Gesundheitliche Eignungsfeststellung
Außerdem muss er sowieso noch direkt mit der Bundeswehr sprechen. Dafür muss er einen Termin beim Karriereberatungsbüro oder gleich bei einem übergeordneten Karrierecenter vereinbaren - sie sind der Ersatz für die ehemaligen Kreiswehrersatzämter. Nur eine Beratung bei der Arbeitsagentur ist für einen möglichen Einstieg bei der Bundeswehr nicht ausreichend. Die Bundeswehr hat 15 Karrierecenter – unter anderem in Hannover und Wilhelmshaven. In den Karrierecentern findet neben der beruflichen Beratung für die zivile und militärische Laufbahn auch die gesundheitliche Eignungsfeststellung statt. In den 99 Karriereberatungsbüros – sie gibt es unter anderem in Bremen, Oldenburg und Osnabrück – finden lediglich die Beratungsgespräche statt.

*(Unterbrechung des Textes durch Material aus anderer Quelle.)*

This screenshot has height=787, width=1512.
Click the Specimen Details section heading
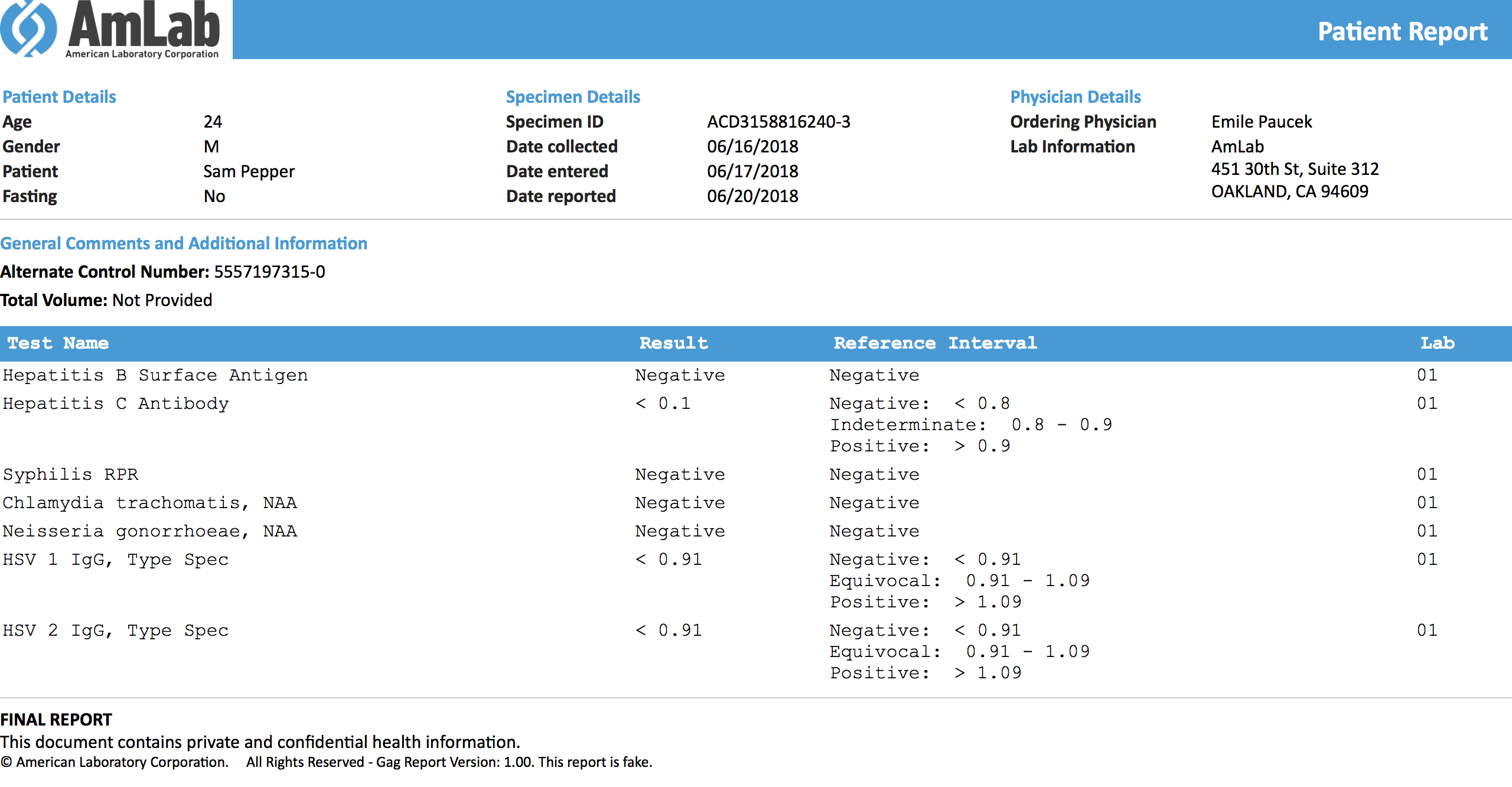coord(572,96)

Von 121.930 militärischen Dienstposten in den Laufbahngruppen der Unteroffiziere sowie der Offiziere waren 24.258 Dienstposten laut dem Bericht der Wehrbeauftragten im vergangenen Jahr nicht besetzt. Das entspricht 19,9 Prozent der Dienstposten (2023: 17,6 Prozent). In der Laufbahn der Mannschaften waren von 45.555 militärischen Dienstposten 12.654 und damit rund 27,8 Prozent unbesetzt.

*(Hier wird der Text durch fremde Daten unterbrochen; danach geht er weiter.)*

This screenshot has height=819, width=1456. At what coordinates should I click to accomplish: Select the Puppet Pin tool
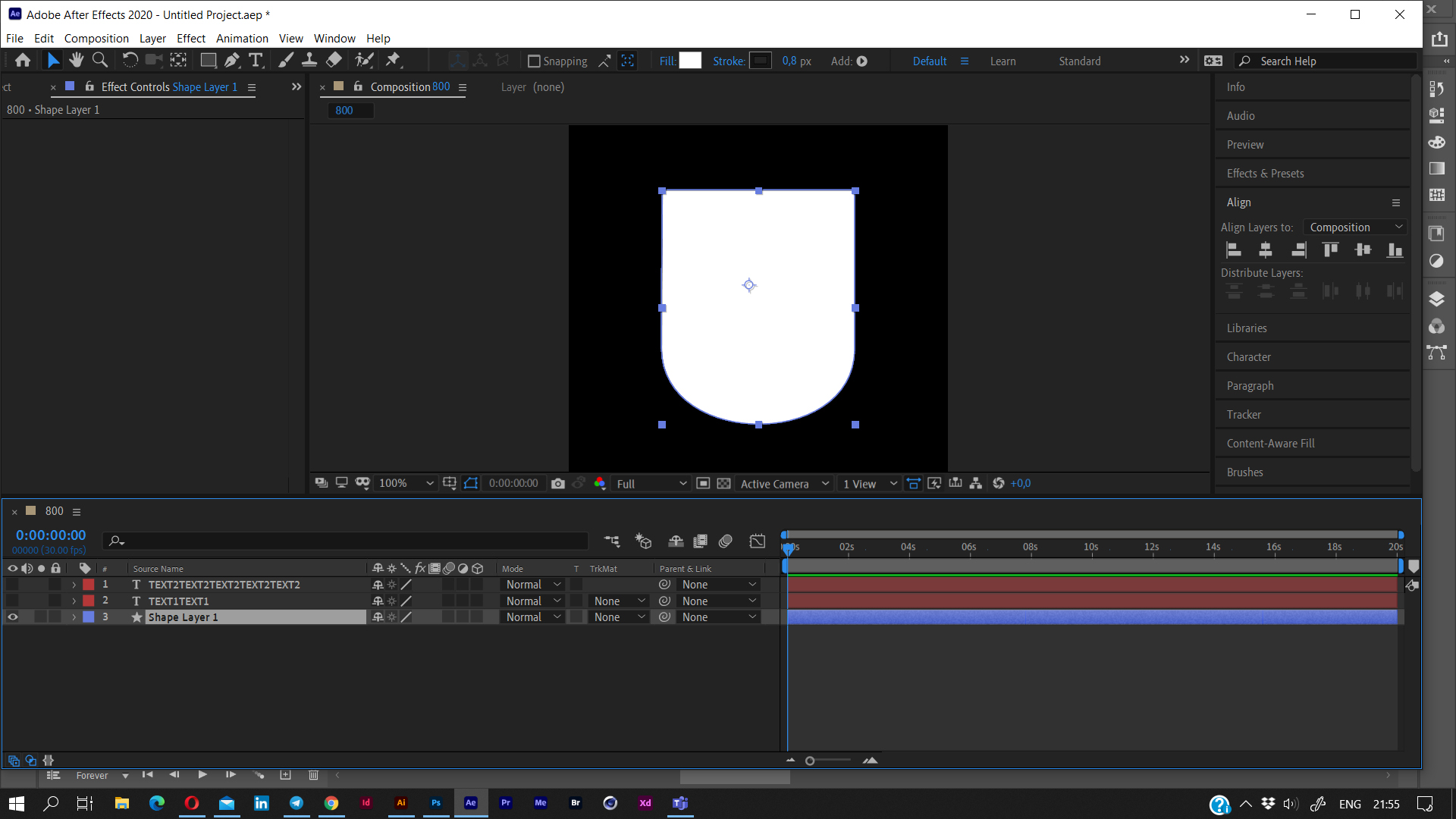tap(394, 60)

Im Bericht ist teils von erheblichem Personalmangel die Rede. So gab es demnach beispielsweise in der Laufbahngruppe der Mannschaften Vakanzen von über 40 Prozent in den Werdegängen Rohrartillerie oder Elektrotechnik. In der Laufbahngruppe der Unteroffiziere ohne das sogenannte Portepee werden die Vakanzen mit mehr als 40 Prozent angegeben – etwa in den Werdegängen Spezialpioniere, Elektrotechnik oder ABC-Abwehr. Unteroffiziere ohne Portepee sind beim Heer und Luftwaffe Unteroffizier, Stabsunteroffizier und der Fahnenjunker. Bei der Marine heißen die gleichen Dienstgrade Maat, Obermaat und Seekadett. Portepee (Degenhalter) kommt aus dem Französischen. Bei der Bundeswehr hat das Wort eine rangbezeichnende Funktion.

Die „Gorch Fock“ Segelschulschiff der Deutschen Marine mit Heimathafen Kiel. In der Marine waren bis Ende Dezember 2024 von 14.600 militärischen Dienstposten 11.520 besetzt.
Die Anzahl der Pilotinnen und Piloten der Bundeswehr hat sich dem Bericht zufolge unter Berücksichtigung des sich in Ausbildung befindenden Personals in den vergangenen Jahren querschnittlich leicht erhöht. "Trotzdem bleibt die Personallage mit fast 390 vakanten Dienstposten, was einer Besetzungsquote von nur rund 79 Prozent entspricht, weiterhin angespannt." In der Marine waren bis Ende Dezember 2024 von 14.600 militärischen Dienstposten 11.520 besetzt. Das entspricht einer Vakanz von rund 21 Prozent.